• **Records to use**:

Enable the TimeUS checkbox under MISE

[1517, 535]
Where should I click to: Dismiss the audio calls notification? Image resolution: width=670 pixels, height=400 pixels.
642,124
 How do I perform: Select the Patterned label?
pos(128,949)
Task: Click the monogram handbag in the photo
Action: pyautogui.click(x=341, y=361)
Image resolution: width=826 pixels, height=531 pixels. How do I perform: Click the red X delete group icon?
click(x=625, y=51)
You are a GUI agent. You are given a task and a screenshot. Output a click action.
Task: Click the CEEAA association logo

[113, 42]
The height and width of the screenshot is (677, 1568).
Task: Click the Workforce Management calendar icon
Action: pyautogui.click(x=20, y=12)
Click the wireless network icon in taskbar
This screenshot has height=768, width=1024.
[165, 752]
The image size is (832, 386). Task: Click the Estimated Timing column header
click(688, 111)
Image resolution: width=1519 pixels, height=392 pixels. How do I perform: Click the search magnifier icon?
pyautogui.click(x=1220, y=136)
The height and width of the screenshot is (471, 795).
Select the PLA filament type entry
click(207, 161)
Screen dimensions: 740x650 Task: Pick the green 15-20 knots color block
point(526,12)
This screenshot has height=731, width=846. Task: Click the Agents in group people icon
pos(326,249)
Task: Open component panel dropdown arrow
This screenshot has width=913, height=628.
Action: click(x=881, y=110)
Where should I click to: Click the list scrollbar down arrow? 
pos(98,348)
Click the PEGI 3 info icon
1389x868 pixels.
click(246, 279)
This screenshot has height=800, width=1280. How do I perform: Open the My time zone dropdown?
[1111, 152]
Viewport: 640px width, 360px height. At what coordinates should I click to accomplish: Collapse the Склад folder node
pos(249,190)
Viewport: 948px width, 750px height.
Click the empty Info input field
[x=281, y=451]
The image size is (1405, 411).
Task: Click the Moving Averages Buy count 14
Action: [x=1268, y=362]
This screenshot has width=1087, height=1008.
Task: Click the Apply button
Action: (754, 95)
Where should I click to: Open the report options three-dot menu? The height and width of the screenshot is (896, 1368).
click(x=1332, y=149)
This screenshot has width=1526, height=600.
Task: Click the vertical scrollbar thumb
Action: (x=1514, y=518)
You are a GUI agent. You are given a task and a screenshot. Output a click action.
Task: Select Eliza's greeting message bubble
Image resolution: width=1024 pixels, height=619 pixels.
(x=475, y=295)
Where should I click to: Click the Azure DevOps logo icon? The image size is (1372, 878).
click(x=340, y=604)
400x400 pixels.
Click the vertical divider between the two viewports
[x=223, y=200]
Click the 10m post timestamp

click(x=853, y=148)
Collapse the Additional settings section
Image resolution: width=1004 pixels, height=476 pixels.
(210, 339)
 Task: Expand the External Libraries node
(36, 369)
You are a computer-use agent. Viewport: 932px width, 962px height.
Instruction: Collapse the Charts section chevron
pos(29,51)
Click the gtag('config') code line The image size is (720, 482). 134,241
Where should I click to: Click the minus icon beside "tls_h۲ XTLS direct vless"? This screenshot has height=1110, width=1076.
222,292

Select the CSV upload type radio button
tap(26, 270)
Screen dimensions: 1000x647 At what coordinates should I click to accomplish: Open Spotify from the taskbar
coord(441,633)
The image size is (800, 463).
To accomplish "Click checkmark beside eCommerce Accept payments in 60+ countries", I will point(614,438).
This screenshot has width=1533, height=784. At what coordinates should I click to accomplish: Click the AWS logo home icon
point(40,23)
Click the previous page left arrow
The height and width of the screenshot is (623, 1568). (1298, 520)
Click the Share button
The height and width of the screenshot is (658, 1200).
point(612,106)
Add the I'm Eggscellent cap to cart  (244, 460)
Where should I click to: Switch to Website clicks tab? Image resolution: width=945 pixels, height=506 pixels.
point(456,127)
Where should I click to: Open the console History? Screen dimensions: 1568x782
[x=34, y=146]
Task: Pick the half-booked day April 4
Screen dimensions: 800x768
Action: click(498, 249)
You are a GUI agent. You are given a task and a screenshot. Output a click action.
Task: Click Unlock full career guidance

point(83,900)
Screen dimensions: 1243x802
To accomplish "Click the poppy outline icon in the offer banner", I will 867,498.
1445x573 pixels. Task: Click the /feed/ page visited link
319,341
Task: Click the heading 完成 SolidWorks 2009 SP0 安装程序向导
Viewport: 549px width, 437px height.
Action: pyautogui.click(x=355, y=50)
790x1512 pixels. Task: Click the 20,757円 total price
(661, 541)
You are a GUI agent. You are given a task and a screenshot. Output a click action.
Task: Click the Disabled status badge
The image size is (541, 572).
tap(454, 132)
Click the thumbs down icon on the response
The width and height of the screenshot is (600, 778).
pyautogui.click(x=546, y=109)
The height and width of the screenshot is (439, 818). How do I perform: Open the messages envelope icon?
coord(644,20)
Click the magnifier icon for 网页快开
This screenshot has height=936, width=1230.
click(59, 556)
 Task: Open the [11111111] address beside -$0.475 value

• **Work required**:
Reproduce the data above in full, with no line missing.

• **Response box**:
Enable the TimeUS checkbox under MISE

[1517, 535]
Where should I click to: Dismiss the audio calls notification? Image resolution: width=670 pixels, height=400 pixels.
642,124
 How do I perform: Select the Patterned label?
pos(128,949)
Task: Click the monogram handbag in the photo
Action: pyautogui.click(x=341, y=361)
Image resolution: width=826 pixels, height=531 pixels. How do I perform: Click the red X delete group icon?
click(x=625, y=51)
You are a GUI agent. You are given a task and a screenshot. Output a click action.
Task: Click the CEEAA association logo

[113, 42]
The height and width of the screenshot is (677, 1568).
Task: Click the Workforce Management calendar icon
Action: pyautogui.click(x=20, y=12)
Click the wireless network icon in taskbar
This screenshot has height=768, width=1024.
[165, 752]
The image size is (832, 386). Task: Click the Estimated Timing column header
click(688, 111)
Image resolution: width=1519 pixels, height=392 pixels. How do I perform: Click the search magnifier icon?
pyautogui.click(x=1220, y=136)
The height and width of the screenshot is (471, 795).
Select the PLA filament type entry
click(207, 161)
Screen dimensions: 740x650 Task: Pick the green 15-20 knots color block
point(526,12)
This screenshot has height=731, width=846. Task: Click the Agents in group people icon
pos(326,249)
Task: Open component panel dropdown arrow
This screenshot has width=913, height=628.
Action: click(x=881, y=110)
Where should I click to: Click the list scrollbar down arrow? 
pos(98,348)
Click the PEGI 3 info icon
1389x868 pixels.
click(246, 279)
This screenshot has height=800, width=1280. How do I perform: Open the My time zone dropdown?
[1111, 152]
Viewport: 640px width, 360px height. At what coordinates should I click to accomplish: Collapse the Склад folder node
pos(249,190)
Viewport: 948px width, 750px height.
Click the empty Info input field
[x=281, y=451]
The image size is (1405, 411).
Task: Click the Moving Averages Buy count 14
Action: [x=1268, y=362]
This screenshot has width=1087, height=1008.
Task: Click the Apply button
Action: (754, 95)
Where should I click to: Open the report options three-dot menu? The height and width of the screenshot is (896, 1368).
click(x=1332, y=149)
This screenshot has width=1526, height=600.
Task: Click the vertical scrollbar thumb
Action: (x=1514, y=518)
You are a GUI agent. You are given a task and a screenshot. Output a click action.
Task: Select Eliza's greeting message bubble
Image resolution: width=1024 pixels, height=619 pixels.
(x=475, y=295)
Where should I click to: Click the Azure DevOps logo icon? The image size is (1372, 878).
click(x=340, y=604)
400x400 pixels.
Click the vertical divider between the two viewports
[x=223, y=200]
Click the 10m post timestamp

click(x=853, y=148)
Collapse the Additional settings section
Image resolution: width=1004 pixels, height=476 pixels.
(210, 339)
 Task: Expand the External Libraries node
(36, 369)
You are a computer-use agent. Viewport: 932px width, 962px height.
Instruction: Collapse the Charts section chevron
pos(29,51)
Click the gtag('config') code line The image size is (720, 482). 134,241
Where should I click to: Click the minus icon beside "tls_h۲ XTLS direct vless"? This screenshot has height=1110, width=1076.
222,292

Select the CSV upload type radio button
tap(26, 270)
Screen dimensions: 1000x647 At what coordinates should I click to accomplish: Open Spotify from the taskbar
coord(441,633)
The image size is (800, 463).
To accomplish "Click checkmark beside eCommerce Accept payments in 60+ countries", I will point(614,438).
This screenshot has width=1533, height=784. At what coordinates should I click to accomplish: Click the AWS logo home icon
point(40,23)
Click the previous page left arrow
The height and width of the screenshot is (623, 1568). (1298, 520)
Click the Share button
The height and width of the screenshot is (658, 1200).
point(612,106)
Add the I'm Eggscellent cap to cart  (244, 460)
Where should I click to: Switch to Website clicks tab? Image resolution: width=945 pixels, height=506 pixels.
point(456,127)
Where should I click to: Open the console History? Screen dimensions: 1568x782
[x=34, y=146]
Task: Pick the half-booked day April 4
Screen dimensions: 800x768
Action: click(498, 249)
You are a GUI agent. You are given a task and a screenshot. Output a click action.
Task: Click Unlock full career guidance

point(83,900)
Screen dimensions: 1243x802
To accomplish "Click the poppy outline icon in the offer banner", I will 867,498.
1445x573 pixels. Task: Click the /feed/ page visited link
319,341
Task: Click the heading 完成 SolidWorks 2009 SP0 安装程序向导
Viewport: 549px width, 437px height.
Action: pyautogui.click(x=355, y=50)
790x1512 pixels. Task: Click the 20,757円 total price
(661, 541)
You are a GUI agent. You are given a task and a screenshot. Output a click action.
Task: Click the Disabled status badge
The image size is (541, 572).
tap(454, 132)
Click the thumbs down icon on the response
The width and height of the screenshot is (600, 778).
pyautogui.click(x=546, y=109)
The height and width of the screenshot is (439, 818). How do I perform: Open the messages envelope icon?
coord(644,20)
Click the magnifier icon for 网页快开
This screenshot has height=936, width=1230.
click(59, 556)
 Task: Open the [11111111] address beside -$0.475 value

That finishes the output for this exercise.